The Name Game – Remembering the Names of the People You Meet

Names are important. We name everything. Every object has a name. Trees and bushes aren’t the same. We grow the flowers and pull the weeds. We give proper names to our pets, farm animals and of course, our children. And for our entire life, our name is how we are known to ourselves and those around us.

My name is Kristine – with a K – but even if I don’t tell people it starts with a K, they still get confused.

Recently I went out with friends and the waitress volunteered to start a tab. She asked me for my name and I told her, “Kristine, with a K.” Feeling a little silly, I added, “I don’t really care how you spell it, as long as you say it right.”

And that’s the truth. I really don’t care how you spell it as long as you don’t call me Kristen, Kristina, or Christian. And, please, don’t shorten my name to Kris.

However, for some reason, when I say my name is Kristine, they write Kristen or Kristene, or something else that isn’t Christine or Kristine. It leaves me just baffled! I want to tell them: It’s just like gasoline, or trampoline. Maybe they’ve heard Kristin and it doesn’t matter what they write, because they’re remembering Kristin.

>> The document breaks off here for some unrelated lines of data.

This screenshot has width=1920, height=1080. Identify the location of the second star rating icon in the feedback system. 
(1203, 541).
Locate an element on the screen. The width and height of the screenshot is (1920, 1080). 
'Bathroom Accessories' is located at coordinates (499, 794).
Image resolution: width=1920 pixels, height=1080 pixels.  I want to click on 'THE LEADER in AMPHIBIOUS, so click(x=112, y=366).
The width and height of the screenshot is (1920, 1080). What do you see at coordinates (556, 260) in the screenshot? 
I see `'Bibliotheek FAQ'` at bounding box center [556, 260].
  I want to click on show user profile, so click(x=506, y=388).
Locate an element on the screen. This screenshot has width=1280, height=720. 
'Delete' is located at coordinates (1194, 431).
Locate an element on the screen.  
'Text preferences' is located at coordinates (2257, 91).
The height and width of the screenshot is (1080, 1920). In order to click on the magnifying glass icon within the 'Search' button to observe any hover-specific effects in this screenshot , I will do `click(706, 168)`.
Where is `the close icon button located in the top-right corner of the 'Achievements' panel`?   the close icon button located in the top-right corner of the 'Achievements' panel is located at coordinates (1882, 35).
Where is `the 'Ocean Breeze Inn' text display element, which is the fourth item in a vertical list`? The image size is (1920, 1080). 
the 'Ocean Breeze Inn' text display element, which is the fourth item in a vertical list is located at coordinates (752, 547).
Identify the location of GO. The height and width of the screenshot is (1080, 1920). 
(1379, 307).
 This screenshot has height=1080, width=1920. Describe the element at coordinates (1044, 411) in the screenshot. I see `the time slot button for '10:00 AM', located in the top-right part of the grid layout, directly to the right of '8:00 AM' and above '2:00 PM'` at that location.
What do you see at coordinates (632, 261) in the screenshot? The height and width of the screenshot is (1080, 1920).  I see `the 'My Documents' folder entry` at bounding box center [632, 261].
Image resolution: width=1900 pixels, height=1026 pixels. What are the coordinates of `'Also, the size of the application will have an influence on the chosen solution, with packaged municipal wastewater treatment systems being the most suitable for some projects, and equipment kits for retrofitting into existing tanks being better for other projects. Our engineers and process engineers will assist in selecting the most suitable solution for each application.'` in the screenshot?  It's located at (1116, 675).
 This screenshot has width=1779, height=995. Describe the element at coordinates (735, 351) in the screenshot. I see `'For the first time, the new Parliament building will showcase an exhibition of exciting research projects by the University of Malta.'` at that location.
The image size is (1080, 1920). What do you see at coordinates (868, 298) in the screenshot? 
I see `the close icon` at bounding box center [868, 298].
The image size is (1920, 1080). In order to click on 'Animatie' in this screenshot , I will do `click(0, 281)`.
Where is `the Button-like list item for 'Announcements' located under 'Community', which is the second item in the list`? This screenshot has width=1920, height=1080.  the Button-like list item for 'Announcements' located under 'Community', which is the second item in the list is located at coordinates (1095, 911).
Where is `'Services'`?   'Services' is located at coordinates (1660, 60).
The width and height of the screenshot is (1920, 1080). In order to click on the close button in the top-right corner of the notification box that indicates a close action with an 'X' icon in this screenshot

A large part of our identity is wrapped up in our name. It’s a large part of how we think of ourselves. For years, when I was in high school, people called me Kris. I was too embarrassed to tell them I didn’t like it; so I went along with it. After I left high school, I learned to tell people, “I prefer Kristine.” Most people have been fine with this simple statement. Some have informed me that, “It’s the same thing.” And a few have just missed the message altogether.

If you get someone’s name wrong and he or she corrects you, make sure that you remember that moment and that you say the name right from that point forward. There is nothing more awkward than having to correct someone every single time you see them. Or worse – Finding out months later that Carol’s name is actually Stephanie!

Can’t remember a name? Just ask. Even if you ask multiple times, it’s better than getting it wrong multiple times. Use a simple phrase like, “I’m so sorry, I can’t remember your name.” Chances are the person you’re speaking to doesn’t remember your name either. It gives you both a chance to remember.

When you meet someone, his or her name should be the first thing about them that you remember. But it often is not. Suzanne is not Susan. Susan might not be Suzie. Suzie might not be Sue. Robert may not be a Rob or a Robbie. Maybe he’s a Bob but not a Bobby. Have you ever thought that it was appropriate to call someone named Bob, Robbie? Of course not!

When someone introduces themselves by name, say it over and over in your head a few times. Look at that person in the face and connect the face with the name. Try to fit the name into conversation. Maybe ask, “How long have you worked at the Chemical Plant, John?” In this way, you make a connection for yourself between John and the chemical plant; but John also feels valued and feels that you are drawing him into the conversation. When you excuse yourself, say, “It was nice meeting you, John.” By doing this, you are saying, “You are important enough that I remember your name.”

Write it right. When you reach out to someone in print – take extra care to not misspell the name. I can’t tell you how many email replies and even Facebook replies have gotten my name wrong. And let’s tell the truth – Kristine is not a difficult name. When I get those replies, I admit that I judge the person sending them. It makes me feel like I don’t matter enough for them to look through the email or at the top of the Facebook Page and make sure to spell my name correctly. Some people even say that getting a name wrong is a microaggression. I’m not sure if I would agree with that – but when it’s so easy to get it right, I have to wonder a little if it could have been intentional to get it wrong.

Equally important, when you sign off of an email – make sure your own name is properly spelled and capitalized. Signing off with KRistine or Krisitne looks like you’re in too much of hurry to care about details. If you’re a business person, that little detail can mean the difference between landing work and missing out.

It’s been said that our names are the most important word in our worlds. Certainly, it is probably the most used word that we hear in our lifetimes.

When other people recognize us by name and get it right, it brightens our day and makes us feel important. So, make the effort to use names and call people by the right name!